»»

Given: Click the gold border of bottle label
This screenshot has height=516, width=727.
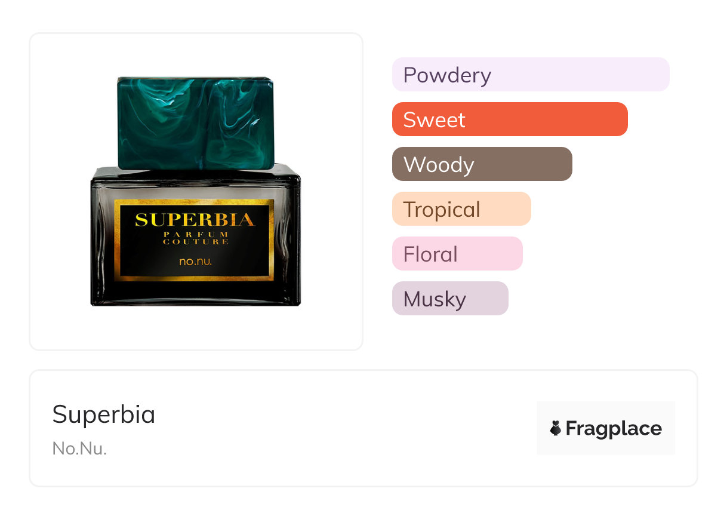Looking at the screenshot, I should (196, 276).
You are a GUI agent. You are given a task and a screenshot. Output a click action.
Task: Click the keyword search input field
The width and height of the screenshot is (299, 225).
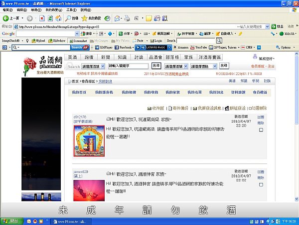click(128, 66)
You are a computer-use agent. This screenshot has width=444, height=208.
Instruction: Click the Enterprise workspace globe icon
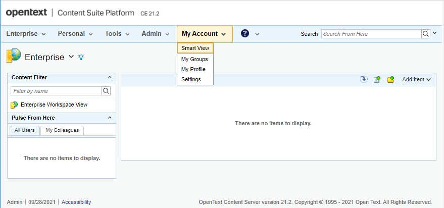(14, 56)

««

[What you will do] Nothing but the lines from the one holding "Instruction: Click the" to the end of the entries above should be echoed, exactly and with both ends included; omit the pictures.

[Task response]
Instruction: Click the Enterprise workspace globe icon
(14, 56)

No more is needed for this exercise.